A relatively recent piece of technology that takes away from the intrinsic value of exploration is a GPS system. I started thinking about this during the first week of classes when we were asked to list technological items that we use on a regular basis. Over break, when I told my parents that I was going on a walk when I was in Chicago, they immediately insisted that I take the GPS. A little extreme, right?

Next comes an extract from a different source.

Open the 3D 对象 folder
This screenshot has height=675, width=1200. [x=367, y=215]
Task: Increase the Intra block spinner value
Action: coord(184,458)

Two months into my job over the summer I realized I was still very dependent on my GPS to get me to and from work. The one day I forgot the GPS I was late, but really believed it was worth it. I realized I passed a golf course, bowling alley, two (what turned out to be delicious) restaurants, without realizing it. I had not appreciated what Richmond had to offer until I was forced to slow down in a society that idolizes fast-paced lives. Yes, I understand the argument that restaurants and bowling alleys could not exist without this technology, but I do believe there is a stopping point, and that we’ve surpassed it this millennium. Unlike the U.S., many other countries offer a much more relaxed pace of living, which I have heard from many friends who have studied abroad in Europe. Is the tradeoff worth it? With amazing advances in medical technology, I’m sure we will continue to save more and more lives, but will the quality of our lives diminish even further?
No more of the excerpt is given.